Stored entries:

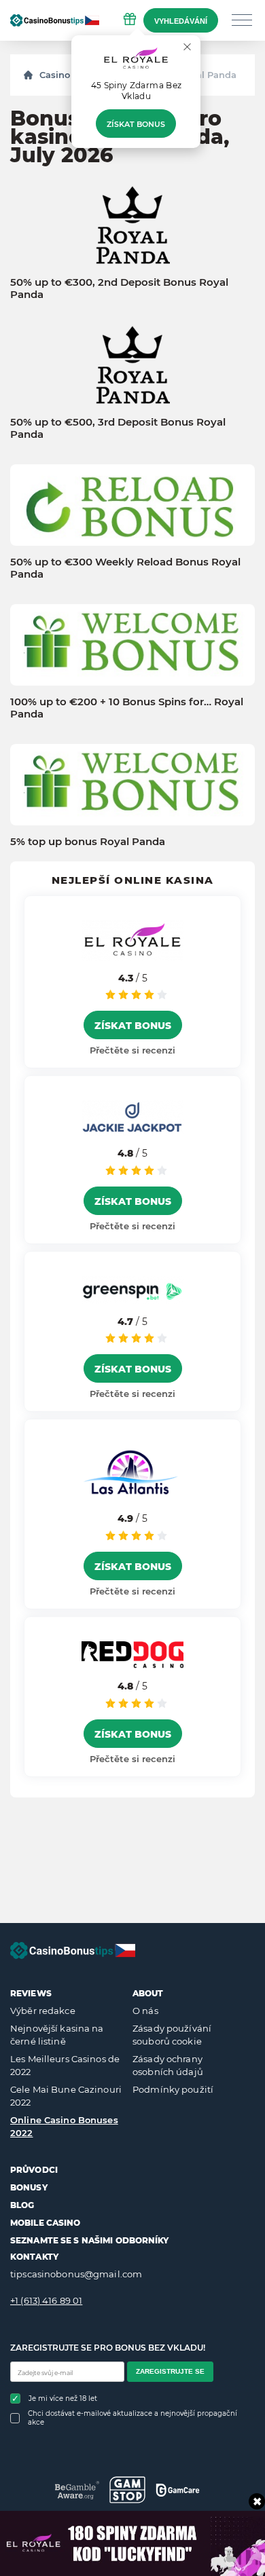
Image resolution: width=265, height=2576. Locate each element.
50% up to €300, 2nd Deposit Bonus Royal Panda (119, 288)
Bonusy (29, 2187)
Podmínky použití (172, 2089)
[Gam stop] (127, 2489)
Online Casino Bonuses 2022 (64, 2126)
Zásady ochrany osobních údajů (167, 2065)
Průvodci (34, 2170)
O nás (145, 2010)
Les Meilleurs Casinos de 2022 (65, 2065)
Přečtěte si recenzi (132, 1050)
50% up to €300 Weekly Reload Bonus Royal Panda (125, 568)
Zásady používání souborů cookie (171, 2035)
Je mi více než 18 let (63, 2398)
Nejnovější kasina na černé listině (57, 2035)
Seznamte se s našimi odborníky (89, 2240)
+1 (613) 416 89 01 (46, 2300)
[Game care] (178, 2490)
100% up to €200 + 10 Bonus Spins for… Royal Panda (126, 708)
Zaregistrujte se (170, 2371)
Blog (22, 2205)
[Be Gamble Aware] (77, 2490)
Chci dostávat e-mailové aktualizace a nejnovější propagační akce (132, 2418)
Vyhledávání (180, 21)
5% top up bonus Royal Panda (87, 842)
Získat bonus (136, 124)
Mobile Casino (45, 2223)
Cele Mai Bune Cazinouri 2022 (66, 2096)
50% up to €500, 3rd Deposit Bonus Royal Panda (118, 428)
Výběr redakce (42, 2010)
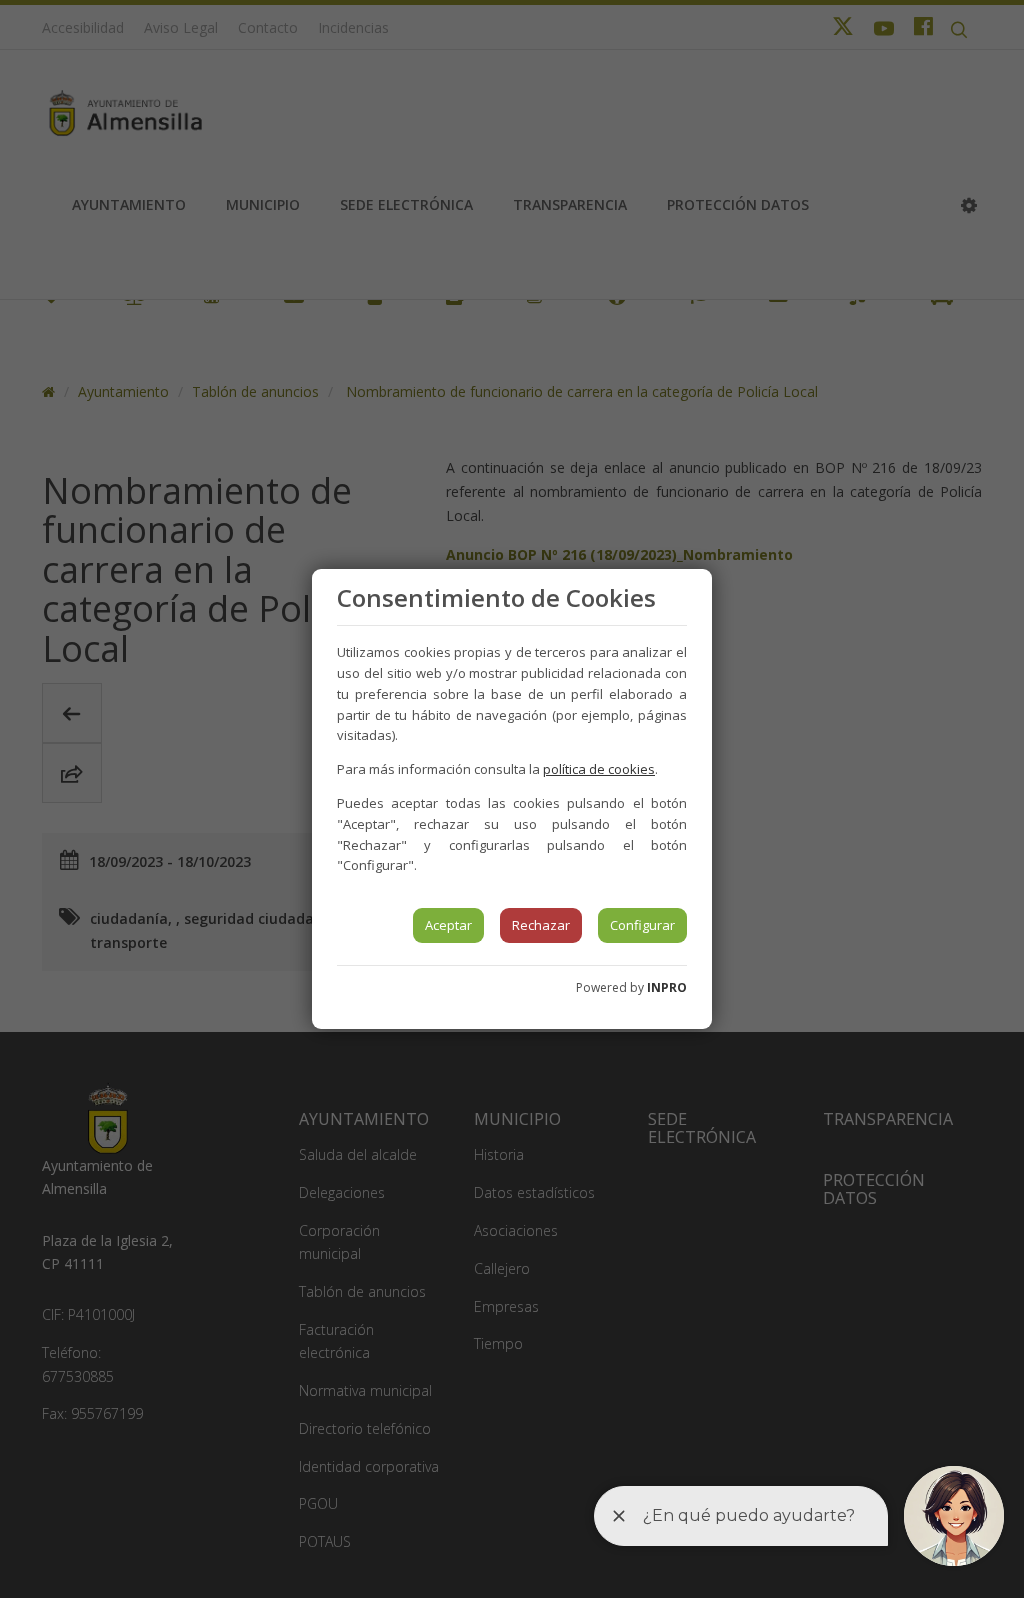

What is being asked = Only the lines containing the string "Zásady" are needed; pull them out of the records.

Task result =
Zásady ochrany osobních údajů (167, 2065)
Zásady používání souborů cookie (171, 2035)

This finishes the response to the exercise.